Hilton Food Group
- Type: Public
- Traded as: LSE: HFG; FTSE 250 component;
- Industry: Food
- Founded: 1994; 32 years ago
- Headquarters: Huntingdon, United Kingdom
- Key people: Robert Watson (Chairman) Steve Murrells (CEO)
- Products: Meat packing
- Revenue: £4,214.6 million (2025)
- Operating income: £90.2 million (2025)
- Net income: £47.5 million (2025)
- Website: hiltonfoods.com

= Hilton Food Group =

British food packaging business

Hilton Food Group plc is a British food packaging business that focuses on meat and other proteins. It is listed on the London Stock Exchange and is a constituent of the FTSE 250 Index.

== History ==
The company was established to operate a beef and lamb central meat packing facility in Huntingdon in 1994.

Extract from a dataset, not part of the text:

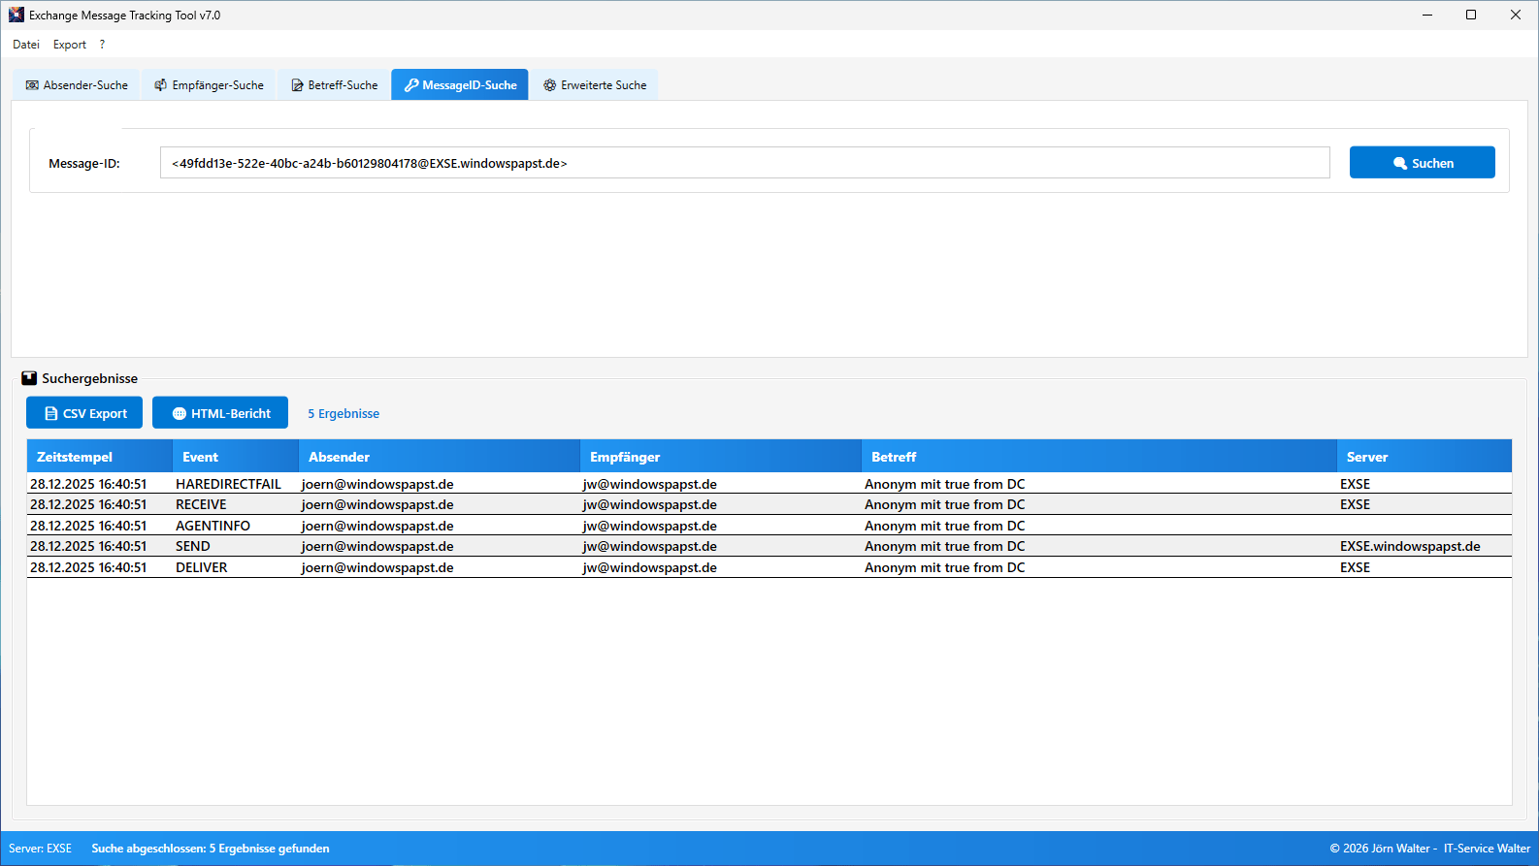Image resolution: width=1539 pixels, height=866 pixels.
Task: Select the Betreff-Suche tab
Action: [x=334, y=85]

It was the subject of an initial public offering in May 2007 which valued the business at circa £105 million. It went on to acquire Seachill, a supplier of chilled and frozen salmon, in November 2017.

==Operations==

Previous logo

The company has six factories and sells its products in supermarkets across fourteen countries in Europe. It also has a joint venture in Australia with Woolworths Group, a retail business, to undertaking meat processing activities for its stores and a joint venture in Portugal with Sonae Modelo Continente, another retail business, to provide packaged meats for its stores.